Copy out the data verbatim, starting at the line that contains "The image size is (1120, 840)." and running through the last line of the data, with both ends included.

* * * * * * *

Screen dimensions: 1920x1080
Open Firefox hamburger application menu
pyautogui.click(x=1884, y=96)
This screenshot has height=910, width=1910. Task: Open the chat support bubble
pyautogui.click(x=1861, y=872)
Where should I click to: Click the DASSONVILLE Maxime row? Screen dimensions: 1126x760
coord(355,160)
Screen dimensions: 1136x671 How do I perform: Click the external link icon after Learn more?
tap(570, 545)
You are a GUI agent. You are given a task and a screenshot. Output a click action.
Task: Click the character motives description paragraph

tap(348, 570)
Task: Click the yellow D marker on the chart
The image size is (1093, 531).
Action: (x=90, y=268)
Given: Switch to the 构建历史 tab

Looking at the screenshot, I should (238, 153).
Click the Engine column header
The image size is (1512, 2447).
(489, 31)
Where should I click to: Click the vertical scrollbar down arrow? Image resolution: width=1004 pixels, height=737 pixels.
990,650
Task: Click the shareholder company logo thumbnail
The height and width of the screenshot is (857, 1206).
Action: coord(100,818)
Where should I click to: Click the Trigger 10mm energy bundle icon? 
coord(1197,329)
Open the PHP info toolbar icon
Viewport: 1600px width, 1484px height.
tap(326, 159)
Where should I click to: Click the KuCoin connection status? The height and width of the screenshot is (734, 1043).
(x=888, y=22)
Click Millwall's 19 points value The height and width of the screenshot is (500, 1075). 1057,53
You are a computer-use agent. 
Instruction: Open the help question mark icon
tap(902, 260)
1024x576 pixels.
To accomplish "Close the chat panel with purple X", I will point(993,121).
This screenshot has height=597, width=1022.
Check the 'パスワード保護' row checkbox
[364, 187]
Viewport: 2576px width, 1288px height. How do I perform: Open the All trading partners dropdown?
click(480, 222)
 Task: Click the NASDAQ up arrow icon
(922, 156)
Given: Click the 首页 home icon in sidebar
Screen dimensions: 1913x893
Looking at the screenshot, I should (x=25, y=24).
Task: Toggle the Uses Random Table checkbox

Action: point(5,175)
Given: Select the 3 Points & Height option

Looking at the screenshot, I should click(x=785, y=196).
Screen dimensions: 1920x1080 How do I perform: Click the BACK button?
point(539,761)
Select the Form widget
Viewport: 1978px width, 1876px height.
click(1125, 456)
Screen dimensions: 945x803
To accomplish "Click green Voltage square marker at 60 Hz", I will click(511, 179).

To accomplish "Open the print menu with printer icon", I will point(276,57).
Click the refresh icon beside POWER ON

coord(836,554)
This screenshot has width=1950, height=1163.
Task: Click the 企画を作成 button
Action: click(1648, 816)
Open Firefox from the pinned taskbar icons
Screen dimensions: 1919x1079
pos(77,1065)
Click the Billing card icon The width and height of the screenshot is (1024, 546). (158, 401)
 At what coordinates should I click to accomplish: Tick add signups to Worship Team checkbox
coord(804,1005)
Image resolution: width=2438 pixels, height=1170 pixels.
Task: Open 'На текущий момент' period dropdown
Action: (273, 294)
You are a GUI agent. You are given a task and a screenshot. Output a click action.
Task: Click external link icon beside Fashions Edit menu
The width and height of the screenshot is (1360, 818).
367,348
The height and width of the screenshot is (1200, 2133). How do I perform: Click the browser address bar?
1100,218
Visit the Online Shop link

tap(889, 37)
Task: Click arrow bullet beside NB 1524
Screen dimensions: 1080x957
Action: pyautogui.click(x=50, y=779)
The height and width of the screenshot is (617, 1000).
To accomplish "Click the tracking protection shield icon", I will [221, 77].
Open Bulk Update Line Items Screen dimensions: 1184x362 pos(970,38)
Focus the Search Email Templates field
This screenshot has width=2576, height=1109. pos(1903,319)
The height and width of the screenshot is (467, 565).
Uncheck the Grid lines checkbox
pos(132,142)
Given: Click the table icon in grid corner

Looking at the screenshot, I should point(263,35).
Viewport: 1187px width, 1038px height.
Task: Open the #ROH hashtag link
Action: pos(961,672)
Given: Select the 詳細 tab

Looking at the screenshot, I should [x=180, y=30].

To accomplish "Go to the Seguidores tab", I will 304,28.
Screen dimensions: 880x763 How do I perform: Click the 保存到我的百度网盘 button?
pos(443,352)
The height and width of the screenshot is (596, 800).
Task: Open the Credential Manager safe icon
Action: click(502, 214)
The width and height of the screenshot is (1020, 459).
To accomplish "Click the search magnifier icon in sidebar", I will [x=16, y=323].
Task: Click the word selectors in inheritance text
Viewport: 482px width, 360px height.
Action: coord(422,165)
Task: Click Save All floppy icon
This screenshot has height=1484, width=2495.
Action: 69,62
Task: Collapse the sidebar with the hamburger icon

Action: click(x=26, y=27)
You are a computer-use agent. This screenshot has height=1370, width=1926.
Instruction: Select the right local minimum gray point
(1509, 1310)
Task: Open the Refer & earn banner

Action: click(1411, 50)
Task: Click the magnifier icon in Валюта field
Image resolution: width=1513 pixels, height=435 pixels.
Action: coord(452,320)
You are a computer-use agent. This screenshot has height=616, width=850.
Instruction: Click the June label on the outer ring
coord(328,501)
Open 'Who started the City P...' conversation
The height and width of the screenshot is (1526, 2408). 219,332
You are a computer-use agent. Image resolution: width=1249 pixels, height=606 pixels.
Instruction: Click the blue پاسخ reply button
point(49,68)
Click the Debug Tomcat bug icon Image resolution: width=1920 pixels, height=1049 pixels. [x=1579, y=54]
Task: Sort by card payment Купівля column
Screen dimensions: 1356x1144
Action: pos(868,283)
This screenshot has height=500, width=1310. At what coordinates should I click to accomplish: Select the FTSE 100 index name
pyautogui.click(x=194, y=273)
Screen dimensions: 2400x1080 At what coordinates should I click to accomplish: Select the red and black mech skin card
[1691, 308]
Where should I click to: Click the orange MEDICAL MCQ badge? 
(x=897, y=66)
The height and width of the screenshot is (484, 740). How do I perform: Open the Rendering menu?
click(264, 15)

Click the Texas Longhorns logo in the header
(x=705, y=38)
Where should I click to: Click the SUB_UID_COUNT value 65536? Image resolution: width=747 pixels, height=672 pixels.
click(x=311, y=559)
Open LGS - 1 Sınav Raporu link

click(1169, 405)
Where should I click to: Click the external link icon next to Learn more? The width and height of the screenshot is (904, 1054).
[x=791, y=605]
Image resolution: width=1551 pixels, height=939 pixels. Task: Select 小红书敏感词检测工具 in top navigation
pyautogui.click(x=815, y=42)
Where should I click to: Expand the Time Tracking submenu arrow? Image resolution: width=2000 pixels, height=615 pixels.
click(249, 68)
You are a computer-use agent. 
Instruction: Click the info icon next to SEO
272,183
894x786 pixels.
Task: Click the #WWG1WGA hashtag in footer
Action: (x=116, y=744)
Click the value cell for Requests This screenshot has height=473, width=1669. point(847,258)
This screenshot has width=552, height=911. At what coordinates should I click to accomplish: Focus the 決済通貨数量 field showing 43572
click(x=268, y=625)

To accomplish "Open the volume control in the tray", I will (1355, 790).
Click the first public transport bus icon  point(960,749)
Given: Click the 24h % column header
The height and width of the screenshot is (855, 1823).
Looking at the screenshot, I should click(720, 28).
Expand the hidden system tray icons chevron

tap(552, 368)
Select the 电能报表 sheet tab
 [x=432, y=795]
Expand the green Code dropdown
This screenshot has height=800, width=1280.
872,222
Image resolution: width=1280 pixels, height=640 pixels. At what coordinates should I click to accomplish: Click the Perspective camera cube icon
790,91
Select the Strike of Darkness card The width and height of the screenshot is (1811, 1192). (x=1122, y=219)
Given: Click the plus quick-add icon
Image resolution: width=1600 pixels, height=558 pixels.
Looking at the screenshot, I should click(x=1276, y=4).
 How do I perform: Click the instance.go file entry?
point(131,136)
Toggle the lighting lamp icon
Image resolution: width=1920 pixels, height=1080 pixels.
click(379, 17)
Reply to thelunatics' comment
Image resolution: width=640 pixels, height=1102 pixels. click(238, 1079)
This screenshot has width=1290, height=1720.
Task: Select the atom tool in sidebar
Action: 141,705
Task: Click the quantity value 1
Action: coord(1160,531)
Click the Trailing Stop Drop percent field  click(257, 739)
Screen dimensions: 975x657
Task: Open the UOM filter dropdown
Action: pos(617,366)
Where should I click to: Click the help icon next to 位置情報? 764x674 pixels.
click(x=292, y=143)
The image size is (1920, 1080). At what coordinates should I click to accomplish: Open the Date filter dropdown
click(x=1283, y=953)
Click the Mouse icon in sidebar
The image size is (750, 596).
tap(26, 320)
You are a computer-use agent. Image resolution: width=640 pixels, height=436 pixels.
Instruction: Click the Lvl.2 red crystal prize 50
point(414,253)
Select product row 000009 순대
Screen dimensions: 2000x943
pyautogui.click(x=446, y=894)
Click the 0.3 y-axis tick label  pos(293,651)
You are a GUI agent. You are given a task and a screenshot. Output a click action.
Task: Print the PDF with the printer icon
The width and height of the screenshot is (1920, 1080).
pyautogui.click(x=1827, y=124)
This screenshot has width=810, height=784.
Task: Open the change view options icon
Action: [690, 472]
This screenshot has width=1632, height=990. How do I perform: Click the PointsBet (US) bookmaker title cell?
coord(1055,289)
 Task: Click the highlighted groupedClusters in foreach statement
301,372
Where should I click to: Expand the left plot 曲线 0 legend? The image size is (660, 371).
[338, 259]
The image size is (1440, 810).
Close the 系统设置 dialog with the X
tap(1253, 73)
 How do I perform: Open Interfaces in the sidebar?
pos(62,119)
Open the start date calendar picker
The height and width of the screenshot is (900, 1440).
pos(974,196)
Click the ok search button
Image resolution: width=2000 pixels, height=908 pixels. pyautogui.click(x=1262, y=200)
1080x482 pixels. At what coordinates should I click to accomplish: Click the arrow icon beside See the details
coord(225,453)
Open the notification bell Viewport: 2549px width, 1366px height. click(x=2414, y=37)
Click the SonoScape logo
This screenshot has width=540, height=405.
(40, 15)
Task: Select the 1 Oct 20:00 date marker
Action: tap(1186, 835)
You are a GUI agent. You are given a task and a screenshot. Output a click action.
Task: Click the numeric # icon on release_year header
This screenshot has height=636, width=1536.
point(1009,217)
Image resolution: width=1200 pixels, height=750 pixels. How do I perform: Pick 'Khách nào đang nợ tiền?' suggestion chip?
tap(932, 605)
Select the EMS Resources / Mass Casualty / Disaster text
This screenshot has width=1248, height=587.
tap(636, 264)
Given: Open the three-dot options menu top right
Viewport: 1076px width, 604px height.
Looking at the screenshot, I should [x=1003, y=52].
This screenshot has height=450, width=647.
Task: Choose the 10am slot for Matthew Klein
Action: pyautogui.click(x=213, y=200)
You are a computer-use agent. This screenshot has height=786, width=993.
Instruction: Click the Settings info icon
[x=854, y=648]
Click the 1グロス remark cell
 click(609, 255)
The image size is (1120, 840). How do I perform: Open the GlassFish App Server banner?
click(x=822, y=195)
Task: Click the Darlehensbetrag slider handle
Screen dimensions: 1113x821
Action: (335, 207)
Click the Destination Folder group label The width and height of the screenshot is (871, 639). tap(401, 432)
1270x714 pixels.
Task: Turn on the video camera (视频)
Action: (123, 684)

* * * * * * *

### Solution below
The image size is (1120, 840). How do I perform: Open the GlassFish App Server banner?
click(x=822, y=195)
Task: Click the Darlehensbetrag slider handle
Screen dimensions: 1113x821
Action: (335, 207)
Click the Destination Folder group label The width and height of the screenshot is (871, 639). tap(401, 432)
1270x714 pixels.
Task: Turn on the video camera (视频)
Action: (123, 684)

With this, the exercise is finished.